Scared to death (long)
Hi, I've never posted on here before but I have some fears that maybe some can relate to. I am 19 weeks pregnant with my fourth child... yes fourth! When I was pregnant with my first son I developed pre-eclampsia that was kept under control so I had no real bad effects from it. Well, during my third pregnancy with my last son I developed pre-eclampsia that went undected by tests even though all of the symptoms were there. I went in to labor two weeks early (because the placenta had stopped nourishing my son which we didn't know until later) and as soon as I arrived at the hospital the troubles began. I was there about ten minutes in the triage room when all of a sudden I felt sick to my stomach and so I told a nurse and she put a cold rag on my head.. well it didn't do anything for me and i became very weak and very faint and the kicker is... NO ONE UNDERSTOOD WHAT WAS GOING ON! If anyone had looked at my charts they might have noticed the pre-eclamsia testing that had been done just a couple of days before hand. Anyhow, I started to die... literally.. my blood pressure dropped my pulse was faint.. they stuck and iv of some sort in to my arm and within minutes I sprang back to life.. but my son was doing terribly his heart had gone from 170 to 32 bpm. They started to prepare me for an emergency c-section but decided it would be quicker for me to deliver him the regular way. (by the way whatever happened at the hospital was covered up so I never got the whole story right because i was in and out)
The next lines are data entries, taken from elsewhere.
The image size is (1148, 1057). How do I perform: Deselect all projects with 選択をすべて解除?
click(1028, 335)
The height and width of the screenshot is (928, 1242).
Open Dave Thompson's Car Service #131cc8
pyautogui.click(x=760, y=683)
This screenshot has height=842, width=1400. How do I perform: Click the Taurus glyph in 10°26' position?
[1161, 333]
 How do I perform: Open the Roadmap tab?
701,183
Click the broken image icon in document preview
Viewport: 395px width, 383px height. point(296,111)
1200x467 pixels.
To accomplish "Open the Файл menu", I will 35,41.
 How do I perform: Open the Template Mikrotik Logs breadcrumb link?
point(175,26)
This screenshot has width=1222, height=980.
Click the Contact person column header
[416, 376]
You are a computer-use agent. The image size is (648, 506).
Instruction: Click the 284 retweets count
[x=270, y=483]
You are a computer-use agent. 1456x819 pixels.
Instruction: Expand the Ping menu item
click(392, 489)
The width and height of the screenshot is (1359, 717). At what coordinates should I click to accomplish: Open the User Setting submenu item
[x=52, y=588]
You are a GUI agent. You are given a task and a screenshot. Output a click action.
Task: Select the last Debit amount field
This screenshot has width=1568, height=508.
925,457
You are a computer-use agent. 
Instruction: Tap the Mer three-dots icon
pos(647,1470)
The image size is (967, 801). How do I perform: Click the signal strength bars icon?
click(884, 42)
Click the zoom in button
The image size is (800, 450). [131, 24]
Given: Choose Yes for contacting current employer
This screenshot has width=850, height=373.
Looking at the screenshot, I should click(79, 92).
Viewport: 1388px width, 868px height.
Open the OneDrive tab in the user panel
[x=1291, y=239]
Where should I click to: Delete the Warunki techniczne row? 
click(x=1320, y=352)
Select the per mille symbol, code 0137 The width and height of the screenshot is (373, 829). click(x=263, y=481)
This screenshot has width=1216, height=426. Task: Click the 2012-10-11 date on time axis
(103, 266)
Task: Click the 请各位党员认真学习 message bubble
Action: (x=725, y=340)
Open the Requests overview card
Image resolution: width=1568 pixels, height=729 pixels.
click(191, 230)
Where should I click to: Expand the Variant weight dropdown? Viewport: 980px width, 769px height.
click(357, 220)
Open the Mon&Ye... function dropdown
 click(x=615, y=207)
My son was born about an hour after this incident. He weighed 5 pounds 6 oz which is really small for me because my other two boys were over 9 pounds. Well he seemed fine until the last couple of years when we started to realize he has some mental developing issue.
I am terrified to give birth again! After I had him i developed panic/anxiety disorder that has led to agoraphobia. Today i was at the clinic and they *****ed my finger and i almost fainted (probably because i paniced even the the sight of my own blood has never bothered me before) i left there very frustrating thinking... how on earth am i going to do this?
I am wondering if they ever give women anything to calm them down during birth? I am sure that i am not the only one who is prone to panic. To me giving birth means a very serious possibility of death even though so far things are going just fine (besides the fact that i haven't gained enough weight yet) there is a high risk of me developing pre-eclampsia again even though this time I did things right before I was pregnant like lost weight and the like. With the two children I had the pre-eclampsia with i started out about 30-35 pounds over weight and i have heard that makes a difference... with my second son (the nice easy birth) i never had pre-eclampsia and i started my pregnancy at a normal weight.
I am just wondering if there is anyone out there who has these fears that I do? And if anyone has ever been given anything while in labor to help them calm down?
Thanks ahead of time to anyone who responds!